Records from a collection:
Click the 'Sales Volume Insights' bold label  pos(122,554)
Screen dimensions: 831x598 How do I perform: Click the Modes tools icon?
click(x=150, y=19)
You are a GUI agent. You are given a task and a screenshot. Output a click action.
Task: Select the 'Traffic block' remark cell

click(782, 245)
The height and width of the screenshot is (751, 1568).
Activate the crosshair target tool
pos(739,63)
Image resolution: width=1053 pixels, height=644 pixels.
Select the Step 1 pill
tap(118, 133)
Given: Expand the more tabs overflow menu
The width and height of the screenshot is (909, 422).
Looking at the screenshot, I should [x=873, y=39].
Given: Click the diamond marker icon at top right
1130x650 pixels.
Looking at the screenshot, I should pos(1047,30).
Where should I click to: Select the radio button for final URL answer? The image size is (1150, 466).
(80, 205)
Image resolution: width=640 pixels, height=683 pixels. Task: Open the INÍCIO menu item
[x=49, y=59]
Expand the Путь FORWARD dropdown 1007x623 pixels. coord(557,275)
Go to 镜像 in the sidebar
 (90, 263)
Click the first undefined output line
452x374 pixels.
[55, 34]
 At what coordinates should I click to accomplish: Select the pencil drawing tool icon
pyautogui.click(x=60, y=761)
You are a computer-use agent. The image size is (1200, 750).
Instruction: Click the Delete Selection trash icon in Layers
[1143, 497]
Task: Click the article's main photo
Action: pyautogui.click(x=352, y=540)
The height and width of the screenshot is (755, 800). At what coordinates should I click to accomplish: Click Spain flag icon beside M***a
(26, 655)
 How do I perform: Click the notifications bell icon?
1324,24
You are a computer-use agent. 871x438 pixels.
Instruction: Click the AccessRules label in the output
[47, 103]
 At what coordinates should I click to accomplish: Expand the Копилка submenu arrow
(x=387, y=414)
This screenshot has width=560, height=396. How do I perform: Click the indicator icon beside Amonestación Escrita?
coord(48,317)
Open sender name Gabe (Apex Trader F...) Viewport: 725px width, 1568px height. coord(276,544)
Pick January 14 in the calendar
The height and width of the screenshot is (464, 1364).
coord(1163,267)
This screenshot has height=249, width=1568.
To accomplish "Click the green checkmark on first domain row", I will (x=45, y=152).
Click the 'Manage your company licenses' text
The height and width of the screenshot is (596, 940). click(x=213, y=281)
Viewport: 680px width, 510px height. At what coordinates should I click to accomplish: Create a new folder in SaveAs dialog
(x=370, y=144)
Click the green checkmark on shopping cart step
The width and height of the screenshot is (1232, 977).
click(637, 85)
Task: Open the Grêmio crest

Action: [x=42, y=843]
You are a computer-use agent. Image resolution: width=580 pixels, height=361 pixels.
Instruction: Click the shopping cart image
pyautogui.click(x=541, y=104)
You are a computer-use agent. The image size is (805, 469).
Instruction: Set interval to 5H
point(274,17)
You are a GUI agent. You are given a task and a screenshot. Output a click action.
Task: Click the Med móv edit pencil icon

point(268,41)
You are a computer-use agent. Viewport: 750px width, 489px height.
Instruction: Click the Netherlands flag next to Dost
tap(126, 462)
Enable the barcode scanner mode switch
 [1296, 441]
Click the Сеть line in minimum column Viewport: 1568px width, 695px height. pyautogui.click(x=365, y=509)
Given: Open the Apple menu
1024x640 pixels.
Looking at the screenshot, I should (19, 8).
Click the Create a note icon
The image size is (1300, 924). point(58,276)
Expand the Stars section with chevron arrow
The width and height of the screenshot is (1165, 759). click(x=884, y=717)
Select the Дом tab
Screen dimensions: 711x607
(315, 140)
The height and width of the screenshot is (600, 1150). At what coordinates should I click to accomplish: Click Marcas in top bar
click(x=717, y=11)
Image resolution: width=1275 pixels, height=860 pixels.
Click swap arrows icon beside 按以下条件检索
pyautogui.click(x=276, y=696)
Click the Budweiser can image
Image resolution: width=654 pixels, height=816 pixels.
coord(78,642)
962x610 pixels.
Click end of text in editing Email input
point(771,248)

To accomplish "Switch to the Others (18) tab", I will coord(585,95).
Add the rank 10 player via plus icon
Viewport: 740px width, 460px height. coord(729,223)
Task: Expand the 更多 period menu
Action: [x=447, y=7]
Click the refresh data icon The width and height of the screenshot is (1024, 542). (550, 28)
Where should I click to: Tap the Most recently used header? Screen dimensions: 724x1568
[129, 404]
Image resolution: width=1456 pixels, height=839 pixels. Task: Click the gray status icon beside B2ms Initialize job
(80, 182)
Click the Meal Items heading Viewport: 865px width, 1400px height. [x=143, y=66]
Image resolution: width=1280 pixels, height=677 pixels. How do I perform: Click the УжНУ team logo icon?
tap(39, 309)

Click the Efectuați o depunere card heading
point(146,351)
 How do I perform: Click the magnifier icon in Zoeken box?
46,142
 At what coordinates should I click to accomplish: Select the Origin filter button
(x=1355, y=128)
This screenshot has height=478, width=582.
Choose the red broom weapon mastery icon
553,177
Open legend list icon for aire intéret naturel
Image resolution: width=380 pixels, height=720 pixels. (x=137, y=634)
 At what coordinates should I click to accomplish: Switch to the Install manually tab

▸ **What is being asked**: The records shown above must be returned in full, exactly as written.

▸ **Problem solution**:
Click the 'Sales Volume Insights' bold label  pos(122,554)
Screen dimensions: 831x598 How do I perform: Click the Modes tools icon?
click(x=150, y=19)
You are a GUI agent. You are given a task and a screenshot. Output a click action.
Task: Select the 'Traffic block' remark cell

click(782, 245)
The height and width of the screenshot is (751, 1568).
Activate the crosshair target tool
pos(739,63)
Image resolution: width=1053 pixels, height=644 pixels.
Select the Step 1 pill
tap(118, 133)
Given: Expand the more tabs overflow menu
The width and height of the screenshot is (909, 422).
Looking at the screenshot, I should [x=873, y=39].
Given: Click the diamond marker icon at top right
1130x650 pixels.
Looking at the screenshot, I should pos(1047,30).
Where should I click to: Select the radio button for final URL answer? The image size is (1150, 466).
(80, 205)
Image resolution: width=640 pixels, height=683 pixels. Task: Open the INÍCIO menu item
[x=49, y=59]
Expand the Путь FORWARD dropdown 1007x623 pixels. coord(557,275)
Go to 镜像 in the sidebar
 (90, 263)
Click the first undefined output line
452x374 pixels.
[55, 34]
 At what coordinates should I click to accomplish: Select the pencil drawing tool icon
pyautogui.click(x=60, y=761)
You are a computer-use agent. The image size is (1200, 750).
Instruction: Click the Delete Selection trash icon in Layers
[1143, 497]
Task: Click the article's main photo
Action: pyautogui.click(x=352, y=540)
The height and width of the screenshot is (755, 800). At what coordinates should I click to accomplish: Click Spain flag icon beside M***a
(26, 655)
 How do I perform: Click the notifications bell icon?
1324,24
You are a computer-use agent. 871x438 pixels.
Instruction: Click the AccessRules label in the output
[47, 103]
 At what coordinates should I click to accomplish: Expand the Копилка submenu arrow
(x=387, y=414)
This screenshot has width=560, height=396. How do I perform: Click the indicator icon beside Amonestación Escrita?
coord(48,317)
Open sender name Gabe (Apex Trader F...) Viewport: 725px width, 1568px height. coord(276,544)
Pick January 14 in the calendar
The height and width of the screenshot is (464, 1364).
coord(1163,267)
This screenshot has height=249, width=1568.
To accomplish "Click the green checkmark on first domain row", I will (x=45, y=152).
Click the 'Manage your company licenses' text
The height and width of the screenshot is (596, 940). click(x=213, y=281)
Viewport: 680px width, 510px height. At what coordinates should I click to accomplish: Create a new folder in SaveAs dialog
(x=370, y=144)
Click the green checkmark on shopping cart step
The width and height of the screenshot is (1232, 977).
click(637, 85)
Task: Open the Grêmio crest

Action: [x=42, y=843]
You are a computer-use agent. Image resolution: width=580 pixels, height=361 pixels.
Instruction: Click the shopping cart image
pyautogui.click(x=541, y=104)
You are a computer-use agent. The image size is (805, 469).
Instruction: Set interval to 5H
point(274,17)
You are a GUI agent. You are given a task and a screenshot. Output a click action.
Task: Click the Med móv edit pencil icon

point(268,41)
You are a computer-use agent. Viewport: 750px width, 489px height.
Instruction: Click the Netherlands flag next to Dost
tap(126, 462)
Enable the barcode scanner mode switch
 [1296, 441]
Click the Сеть line in minimum column Viewport: 1568px width, 695px height. pyautogui.click(x=365, y=509)
Given: Open the Apple menu
1024x640 pixels.
Looking at the screenshot, I should (19, 8).
Click the Create a note icon
The image size is (1300, 924). point(58,276)
Expand the Stars section with chevron arrow
The width and height of the screenshot is (1165, 759). click(x=884, y=717)
Select the Дом tab
Screen dimensions: 711x607
(315, 140)
The height and width of the screenshot is (600, 1150). At what coordinates should I click to accomplish: Click Marcas in top bar
click(x=717, y=11)
Image resolution: width=1275 pixels, height=860 pixels.
Click swap arrows icon beside 按以下条件检索
pyautogui.click(x=276, y=696)
Click the Budweiser can image
Image resolution: width=654 pixels, height=816 pixels.
coord(78,642)
962x610 pixels.
Click end of text in editing Email input
point(771,248)

To accomplish "Switch to the Others (18) tab", I will coord(585,95).
Add the rank 10 player via plus icon
Viewport: 740px width, 460px height. coord(729,223)
Task: Expand the 更多 period menu
Action: [x=447, y=7]
Click the refresh data icon The width and height of the screenshot is (1024, 542). (550, 28)
Where should I click to: Tap the Most recently used header? Screen dimensions: 724x1568
[129, 404]
Image resolution: width=1456 pixels, height=839 pixels. Task: Click the gray status icon beside B2ms Initialize job
(80, 182)
Click the Meal Items heading Viewport: 865px width, 1400px height. [x=143, y=66]
Image resolution: width=1280 pixels, height=677 pixels. How do I perform: Click the УжНУ team logo icon?
tap(39, 309)

Click the Efectuați o depunere card heading
point(146,351)
 How do I perform: Click the magnifier icon in Zoeken box?
46,142
 At what coordinates should I click to accomplish: Select the Origin filter button
(x=1355, y=128)
This screenshot has height=478, width=582.
Choose the red broom weapon mastery icon
553,177
Open legend list icon for aire intéret naturel
Image resolution: width=380 pixels, height=720 pixels. (x=137, y=634)
 At what coordinates should I click to accomplish: Switch to the Install manually tab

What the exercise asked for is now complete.